Именно эти жесткие тиски не позволили г-ну литератору, скажем, при упоминании о казнях, неожиданных опалах и столь же неожиданных помилованиях, последовавших за падением власти Шуйских, учесть весь спектр мнений, касающихся данного вопроса. Увы. Пытаясь самолично объяснить действия Ивана в тот период, Э. Радзинский опять и опять представляет их совершенно субъективно, изолированно от каких бы то ни было иных причин, кроме собственной злой прихоти вырвавшегося на волю «тигра», кроме «кошачьей» склонности Ивана «к игре с жертвой», смешанной с исступленным желанием, чтобы его власть стала грозной и всеобъемлющей. И значит, опять и опять лишь беспомощно повторяя (на свой лад) то, что уже было сказано еще в конце XIX века историком-беллетристом Е. А. Соловьевым: Иван «играл милостями и опалами, своевольствовал, чтобы доказать свою независимость».[107]
Между тем подлинная проблема тех лет заключалась в другом. Крах Шуйских, произошедший благодаря действиям митрополита Макария, действительно выдвинул юного Ивана на первый план исторической авансцены. Но выдвижение это было, как легко можно понять, еще только формальным. Реально же победой Макария поспешили воспользоваться ближайшие родственники несовершеннолетнего царя по матери — князья Глинские,[108] все время боярского правления пребывавшие в тени и безвестности. А ведь выше читатель мог уже хорошо убедиться, сколь гордым и властолюбивым был сей род. Именем царя-племянника родные братья Елены Глинской немедля рванулись наверстывать упущенное, буквально уничтожая всех своих соперников.

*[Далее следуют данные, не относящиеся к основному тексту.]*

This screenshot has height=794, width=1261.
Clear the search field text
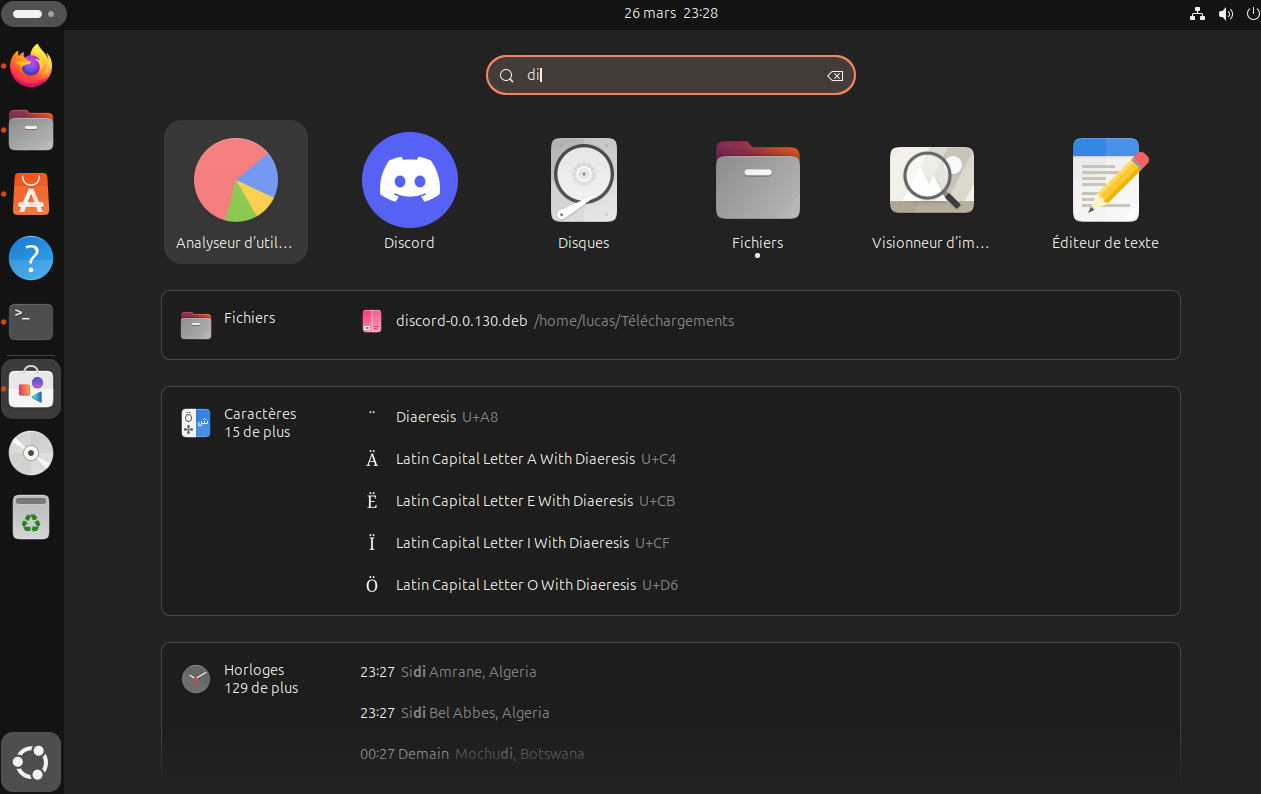point(834,76)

Так, по приказу Глинских подвергся опале и был арестован воспитатель великого князя И. И. Челяднин. По свидетельству современника, «дядьку» царя «ободрали» донага и предали в руки палача. В ссылку отправился конюший боярин И. П. Федоров. Казнен был князь Ф. И. Овчина-Оболенский — сын того самого И. Ф. Овчины-Оболенского, который являлся первым советником при царице Елене и благодаря поддержке коего смогла она расправиться со своим непредсказуемым дядей-соперником М. Л. Глинским. Лишился головы князь Иван Кубенский. И даже Федор Воронцов — тот самый Воронцов, жизнь которого еще не так давно отстоял в жарком споре с Андреем Шуйским митрополит Макарий. Сей «любимец царя», возвращенный из ссылки после падения Шуйских, вновь служил при государе, а в 1546 г. вместе с Кубенским, Федоровым, прочими воеводами участвовал в первом для Ивана военном походе под Коломну с целью «береженья от татар». Здесь-то, вдали от Москвы, и улучили момент расправиться с ними князья Глинские, «ложно оклеветав»,[109] как четко констатирует летопись. К сожалению, на сей раз, пишет историк, «нахождение молодого великого князя вне Москвы лишило возможности Макария вмешаться в развитие событий и не допустить расправы…».[110] Высокий придворный пост конюшего, до этого принадлежавший боярину И. Федорову, немедленно достался старшему из братьев Глинских — Михаилу Васильевичу…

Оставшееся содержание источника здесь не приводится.